The Covenant has been very helpful to Netanyahu over the years in his efforts to convince the public that Palestinians are irredeemably bent on driving Israel into the sea. It's final, absolute, ultimate, this-time-for-sure annulment can only be a Good Thing. But it is as certain as anything can be in the Middle East, that even after the president's visit to Gaza, Israeli hardliners will continue to insist the Palestinians haven't really canceled the Covenant at all, and still aim at destroying Israel. Government officials are already calling President Clinton a dupe, for taking part in what they call a circus and a charade.
![]() Yasser Arafat |
On a lighter note, some politicians and editorial writers are also frothing over the fact that Mr. Clinton has included a visit to Bethlehem in his schedule. Someone not familiar with the logic of the Middle East might be forgiven for asking what could be more natural at Christmas-time than visiting Bethlehem. But Bethlehem is in the West Bank, it's under Palestinian control, and that's enough reason, by local logic, that the president shouldn't set foot in the place.

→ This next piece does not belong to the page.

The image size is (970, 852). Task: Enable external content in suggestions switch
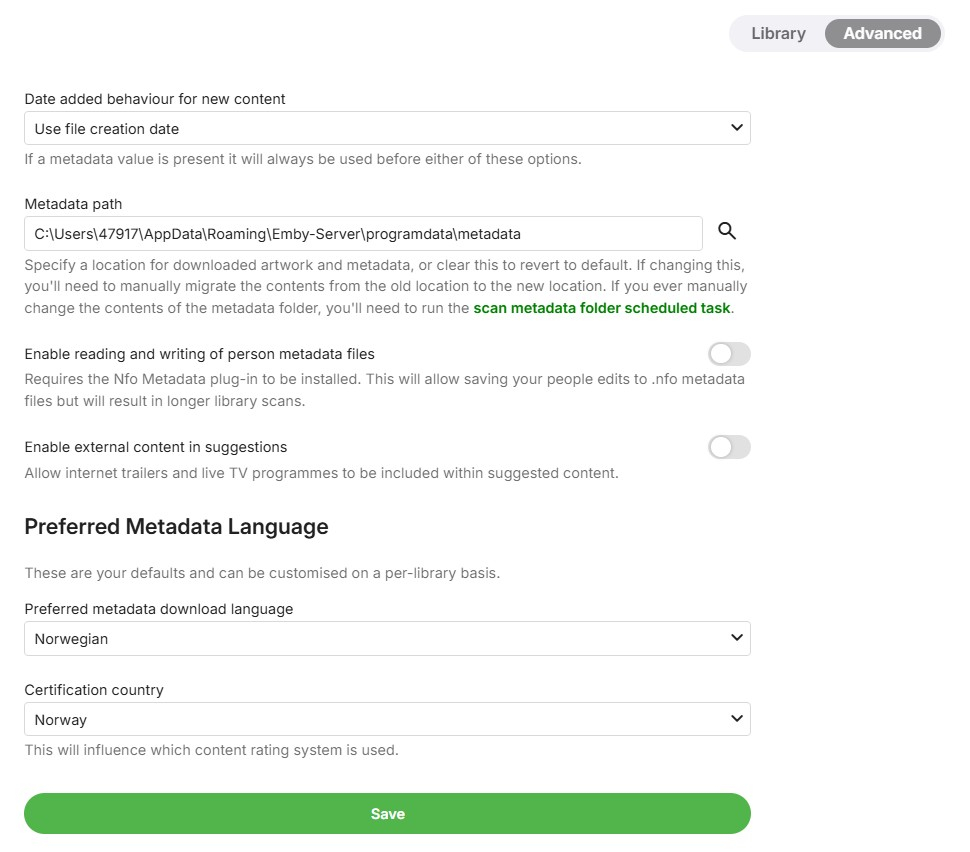coord(729,447)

Not that all the land mines are on the Israeli side. Palestinian society, like much of the Arab world, is deeply divided and ambivalent about the U.S. On the one hand, the U.S. is seen as the land of opportunity by Arabs as much as anyone, and there are parts of the West Bank where you're greeted in perfect American everywhere you go, because everybody you meet has an uncle with a laundromat in East Lansing or a cousin with a convenience store in Brooklyn.
But America is also the country that backs, funds and arms Israel. For many Arabs, Mr. Clinton is Commander-in-Chief of the Evil Empire, itself an anti-Islamic embodiment of all the ills of the modern Western world, like AIDS, drugs and pornography. For those inclined to this way of thinking, the president's moral lapses appear to provide plenty of confirmation. Islamic radicals argue, especially among the poor and the uneducated, that "Godless America" is their enemy. Extremist groups have condemned the visit, and condemned Arafat for hosting it.
By and large, though, this visit is such a prize for Yasser Arafat that he's extremely unlikely to embarrass his guest, or allow any other Palestinian to do so either. This degree of U.S. recognition of Arafat and the nationalist cause he embodies, is a result of Arafat's willingness to compromise, to be conciliatory and to do his bit against Islamic extremist violence. Mr. Clinton's visit adds up to a big payoff.
Netanyahu and Israel's hardliners are right in their perception that Clinton's visit is a major coup for Arafat and a major symbolic boost for the drive for Palestinian statehood. What they seem to have faied to notice is that it's no accident. The president's decision to make this trip a diplomatic triumph for the Palestinians looks very much like an end-run around Netanyahu's intransigence in negotiations, his foot-dragging in carrying out his promises and his high-handed treatment of both Arafat and the president himself.
If seeing the president of the United States on the red carpet in Gaza is a blow to Israelis' self-esteem, they arguably have only their own leaders to blame.